§ EXCERPT:
------------------------------------------------------------------------
Chapter 7 They Must Remove The Canaanites From The Land, Having No Truck With Them And Must Go Forward With Confidence In The Deliverer From Egypt, For He Has Set His Love On Them And Will Do Them Good .
Having emphasised the need to love Yahweh wholly, and to respond to Him totally in chapter 6, this chapter begins and ends with the instruction that they must have nothing to do with the corrupt Canaanites, whom He will drive out before them, but must destroy their graven images and their gods. And this is because He Himself has set His love on them, and will prosper them in their ways, but will deal harshly with those who ‘hate’ Him, that is, who rebel against Him.
The chapter includes a testimony of His sovereign love for them for their fathers’ sakes, the promise of future blessing in the land and the assurance of victory over all their enemies through Yahweh’s help. But the corollary is that they must remove all trace of idolatry from the land. No rival to Him must be allowed to remain. Thus they must diligently rid the land of them so that nothing is left in their land to rival Yahweh, or to turn them from His ways.
This emphasis on the destruction of the Canaanites and their gods and religious paraphernalia appears at the beginning of the chapter (verses 1-5), in the middle (verse 16) and then at the end (verses 25-26). It is seen as important that they are removed for they are an insult to His name and an abomination and if not removed could sadly be rivals for their hand, acting as a snare to them .
But this emphasis is overridden by the glowing description of Yahweh’s election and love of His people, and of the great blessings that can be theirs through obedience, and the certainty of His powerful activity on Israel’s behalf. It is very emphatic. For this was one reason why His people had been chosen, in order to purge the land of false gods, so that truth may triumph there. This was one reason why He had set His love on them. So that they might punish the wickedness of the land, and establish there His righteous rule. Until idolatry was dealt with His sole rule could not begin.
It must therefore be recognised that here they were entering on a genuine holy war, one that had been determined by God to rid the land of Canaan of its corruption, in order to establish a righteous kingdom. It was unique in history. Such a holy war is impossible today because the unique conditions of a promised land holy to God, and a deeply corrupt people possessing it who need to be expelled, can no longer apply. Today all are being offered His mercy. Those who still look to a land to fight for are living in a backwater and misunderstanding the Old Testament. The kingly rule of God is now spiritual and entered by those who come to Him through Jesus Christ, looking for their hope in Heaven. The fact is that the only holy war now is with Satan.
The chapter varies between ‘thou’ and ‘ye’, with ‘thou’ preponderating. Some verses include both, see verses 4, 12, 14, 25. Where the ‘ye’ use is not indicated read ‘thou’. Often there is a subtle difference in nuance when the change takes place.
The Command To Rid The Land Of The Canaanites Along With Their Way of Life Because They Are A Holy People (7.1-6).
------------------------------------------------------------------------
§ INFORMATION SUPPLIED:
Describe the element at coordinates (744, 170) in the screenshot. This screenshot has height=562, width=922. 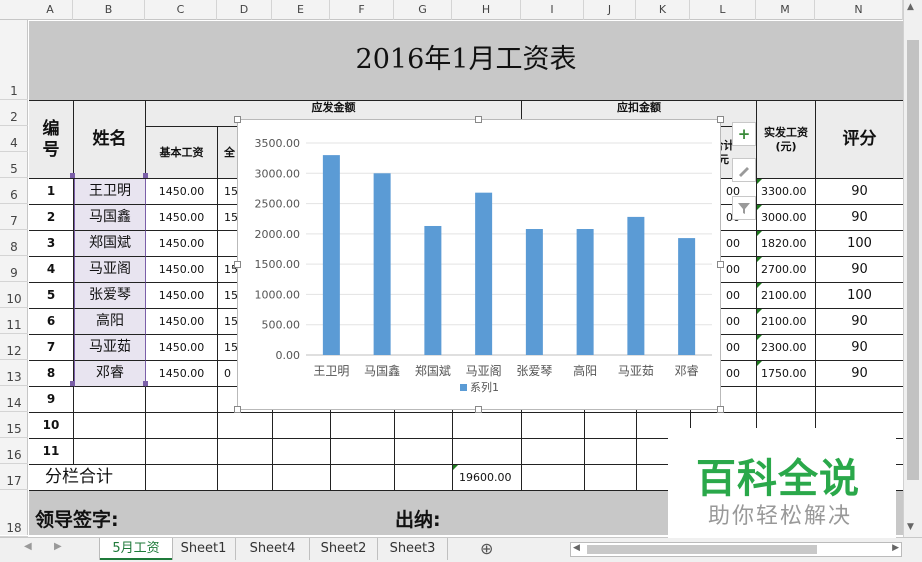
I see `chart-style-button` at that location.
------------------------------------------------------------------------
§ WORK ORDER: Write the next part of the commentary on the removal of the Canaanites, beginning directly after its final heading. The lines that appear after the commentary are drawn from a separate, unrelated source.

§ RESULT OF THE TASK:
Of parallel importance with the keeping of Yahweh’s statutes and ordinances was the destruction of all that went against it. While fairly sophisticated culturally the Canaanites were particularly depraved in their manner of life and religion as the discoveries at Ugarit have confirmed. It was these things that God was determined to root out, both because of the effect that they could have on His people, and because of the abomination that they were to Him.
Analysis in the words of Moses:
Note that in ‘a’ Yahweh will bring them into the land and deliver up the enemy, and they must then smite them and utterly destroy them, and in the parallel this is because they themselves are a holy people, His treasured possession. In ‘b’ they are neither to make covenant with them or engage in intermarriage, and in the parallel are rather to deal with them by destroying all that pertains to their religion. In ‘c’ the reason for ‘a’ and ‘b’ is because the Canaanites will turn their sons from following Yahweh, and in the parallel will thus bring Yahweh’s anger down on them so that they will destroy them all.
7.1-2 ‘When Yahweh your (thy) God shall bring you into the land to which you are going to possess it, and shall cast out many nations before you, the Hittite, and the Girgashite, and the Amorite, and the Canaanite, and the Perizzite, and the Hivite, and the Jebusite, seven nations greater and mightier than you, and when Yahweh your God shall deliver them up before you, and you shall smite them, then you shall utterly destroy them. You shall make no covenant with them, nor show mercy to them.’
Moses speaks with confident assurance. He has no doubt that they will be able to possess the land, and that Yahweh will cast out many nations before them. And the important thing is what they should do when they had done so.
He lists seven of those nations. Seven is the number of divine perfection and here is basically indicating ‘all the nations in the land’ and the divine completeness of the intended destruction of them. ‘The Canaanites’ and ‘the Amorites’ were often terms for the general population of the country, so that the terms were often interchangeable. Each could be used for the inhabitants of the whole country. However there was sometimes some distinction, as here, in that often ‘the Canaanites’ was the term for those occupying the coastlands and the Jordan valley while ‘the Amorites’ could be seen as dwelling in the hill country east and west of Jordan.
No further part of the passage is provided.